Certainly! Let's work through the given differential equation step-by-step.
We are given:
[tex]\[ 5 \sin x + 7 \cos y = 2 \][/tex]
[tex]\[ \frac{d y}{d x} = 5 \][/tex]
### Step 1: Understand the Given Equations
- The first equation is a relationship between [tex]\(x\)[/tex] and [tex]\(y\)[/tex].
- The second is a first-order differential equation indicating how [tex]\(y\)[/tex] changes with respect to [tex]\(x\)[/tex].
### Step 2: Differentiating the Implicit Function
To analyze the given relationship, let’s differentiate the equation [tex]\(5 \sin x + 7 \cos y = 2\)[/tex] with respect to [tex]\(x\)[/tex].
Implicit differentiation:
[tex]\[ \frac{d}{dx} \left(5 \sin x + 7 \cos y \right) = \frac{d}{dx}(2)\][/tex]
Since 2 is a constant, its derivative with respect to [tex]\(x\)[/tex] is 0:
[tex]\[ 5 \frac{d}{dx} (\sin x) + 7 \frac{d}{dx} (\cos y) = 0 \][/tex]
Now, apply the chain rule where necessary:
[tex]\[ 5 \cos x + 7 \left(-\sin y \frac{d y}{d x} \right) = 0 \][/tex]
Substitute [tex]\(\frac{d y}{d x} = 5\)[/tex]:
[tex]\[ 5 \cos x - 7 \sin y (5) = 0 \][/tex]
This simplifies to:
[tex]\[ 5 \cos x - 35 \sin y = 0 \][/tex]
### Step 3: Solving for [tex]\(\cos x\)[/tex]

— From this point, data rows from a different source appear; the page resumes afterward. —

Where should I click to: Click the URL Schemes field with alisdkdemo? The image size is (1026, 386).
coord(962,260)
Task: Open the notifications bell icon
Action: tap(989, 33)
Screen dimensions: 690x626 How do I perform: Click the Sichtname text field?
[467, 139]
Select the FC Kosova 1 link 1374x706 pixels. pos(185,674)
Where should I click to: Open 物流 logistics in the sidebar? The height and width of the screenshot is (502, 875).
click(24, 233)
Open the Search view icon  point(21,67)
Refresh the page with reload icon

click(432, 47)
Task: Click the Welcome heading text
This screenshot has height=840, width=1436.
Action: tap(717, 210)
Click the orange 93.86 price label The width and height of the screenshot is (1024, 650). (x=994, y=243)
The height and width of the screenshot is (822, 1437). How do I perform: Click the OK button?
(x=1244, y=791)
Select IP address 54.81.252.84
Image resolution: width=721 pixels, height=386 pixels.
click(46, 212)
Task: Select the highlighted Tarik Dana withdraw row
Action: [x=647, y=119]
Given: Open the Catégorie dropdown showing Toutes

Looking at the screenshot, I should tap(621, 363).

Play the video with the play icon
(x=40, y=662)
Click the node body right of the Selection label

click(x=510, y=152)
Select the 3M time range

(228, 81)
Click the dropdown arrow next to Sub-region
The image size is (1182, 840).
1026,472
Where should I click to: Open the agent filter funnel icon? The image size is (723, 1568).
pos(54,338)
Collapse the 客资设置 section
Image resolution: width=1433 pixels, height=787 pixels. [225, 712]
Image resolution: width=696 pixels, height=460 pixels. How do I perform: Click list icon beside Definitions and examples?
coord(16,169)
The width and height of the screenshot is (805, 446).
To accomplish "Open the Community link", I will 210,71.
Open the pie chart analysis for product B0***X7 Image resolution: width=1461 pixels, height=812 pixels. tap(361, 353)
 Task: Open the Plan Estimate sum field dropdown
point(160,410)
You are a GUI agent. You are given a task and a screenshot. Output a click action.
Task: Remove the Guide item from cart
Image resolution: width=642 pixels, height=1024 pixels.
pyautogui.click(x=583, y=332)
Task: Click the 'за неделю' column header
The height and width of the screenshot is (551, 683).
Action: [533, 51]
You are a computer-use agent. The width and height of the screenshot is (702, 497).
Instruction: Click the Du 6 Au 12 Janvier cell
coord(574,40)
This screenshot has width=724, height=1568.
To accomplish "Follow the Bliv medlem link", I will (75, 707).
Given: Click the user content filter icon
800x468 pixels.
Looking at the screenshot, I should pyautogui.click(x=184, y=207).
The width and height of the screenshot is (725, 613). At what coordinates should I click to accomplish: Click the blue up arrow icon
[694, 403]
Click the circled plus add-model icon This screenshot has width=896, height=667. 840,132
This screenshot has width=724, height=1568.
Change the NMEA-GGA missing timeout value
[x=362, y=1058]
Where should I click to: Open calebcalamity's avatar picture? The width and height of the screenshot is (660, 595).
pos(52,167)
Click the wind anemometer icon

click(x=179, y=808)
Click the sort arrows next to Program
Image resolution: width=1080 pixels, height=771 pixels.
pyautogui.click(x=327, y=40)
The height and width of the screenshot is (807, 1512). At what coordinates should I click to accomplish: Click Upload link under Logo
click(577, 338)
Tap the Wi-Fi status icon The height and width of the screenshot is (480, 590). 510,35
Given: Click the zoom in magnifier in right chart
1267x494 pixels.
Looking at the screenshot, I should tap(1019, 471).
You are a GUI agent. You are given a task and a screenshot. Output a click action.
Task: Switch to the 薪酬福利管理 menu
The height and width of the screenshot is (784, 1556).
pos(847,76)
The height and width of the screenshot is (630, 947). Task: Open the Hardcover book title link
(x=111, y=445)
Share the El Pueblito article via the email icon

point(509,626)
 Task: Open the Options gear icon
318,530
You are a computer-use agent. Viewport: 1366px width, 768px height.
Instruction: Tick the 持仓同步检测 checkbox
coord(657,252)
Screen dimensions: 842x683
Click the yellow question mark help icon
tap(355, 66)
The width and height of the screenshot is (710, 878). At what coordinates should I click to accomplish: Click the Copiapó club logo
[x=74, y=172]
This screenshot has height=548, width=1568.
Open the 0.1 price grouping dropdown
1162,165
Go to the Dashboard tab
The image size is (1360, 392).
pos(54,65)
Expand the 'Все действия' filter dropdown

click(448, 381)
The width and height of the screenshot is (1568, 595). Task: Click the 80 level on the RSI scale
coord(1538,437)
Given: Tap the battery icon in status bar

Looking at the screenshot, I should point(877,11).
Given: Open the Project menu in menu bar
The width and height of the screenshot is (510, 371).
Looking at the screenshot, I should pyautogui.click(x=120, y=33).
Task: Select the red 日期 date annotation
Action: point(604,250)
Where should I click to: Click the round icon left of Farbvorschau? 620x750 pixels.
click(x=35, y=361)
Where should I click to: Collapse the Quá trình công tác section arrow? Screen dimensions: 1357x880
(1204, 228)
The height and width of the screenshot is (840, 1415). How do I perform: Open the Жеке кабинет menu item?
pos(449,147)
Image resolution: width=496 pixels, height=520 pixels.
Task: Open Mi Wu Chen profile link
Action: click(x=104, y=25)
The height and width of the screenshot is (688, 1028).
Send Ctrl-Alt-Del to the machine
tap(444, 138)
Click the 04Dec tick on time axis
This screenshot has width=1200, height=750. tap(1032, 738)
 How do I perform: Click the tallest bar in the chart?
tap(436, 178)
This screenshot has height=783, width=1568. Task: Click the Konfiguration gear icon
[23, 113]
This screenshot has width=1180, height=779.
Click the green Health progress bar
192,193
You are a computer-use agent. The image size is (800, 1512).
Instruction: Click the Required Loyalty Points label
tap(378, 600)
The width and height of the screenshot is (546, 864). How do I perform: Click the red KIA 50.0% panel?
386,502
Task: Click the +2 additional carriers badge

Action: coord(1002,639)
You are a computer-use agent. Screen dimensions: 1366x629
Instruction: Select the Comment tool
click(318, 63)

[tex]\[ 5 \cos x = 35 \sin y \][/tex]
Divide each side by 5:
[tex]\[ \cos x = 7 \sin y \][/tex]
### Conclusion:
Based on this derived relationship:
[tex]\[ \cos x = 7 \sin y \][/tex]
This relationship is necessary for ensuring that the given differential equation [tex]\(\frac{d y}{d x} = 5\)[/tex] holds true for the original function [tex]\(5 \sin x + 7 \cos y = 2\)[/tex].
Thus, by handling implicit differentiation and respecting the given conditions, we conclude that for the given equation [tex]\(5 \sin x + 7 \cos y = 2\)[/tex], the differential [tex]\(\frac{d y}{d x} = 5\)[/tex] is consistent with the relationship [tex]\(\cos x = 7 \sin y\)[/tex].
The result is consistent with the correct analysis of the given problem.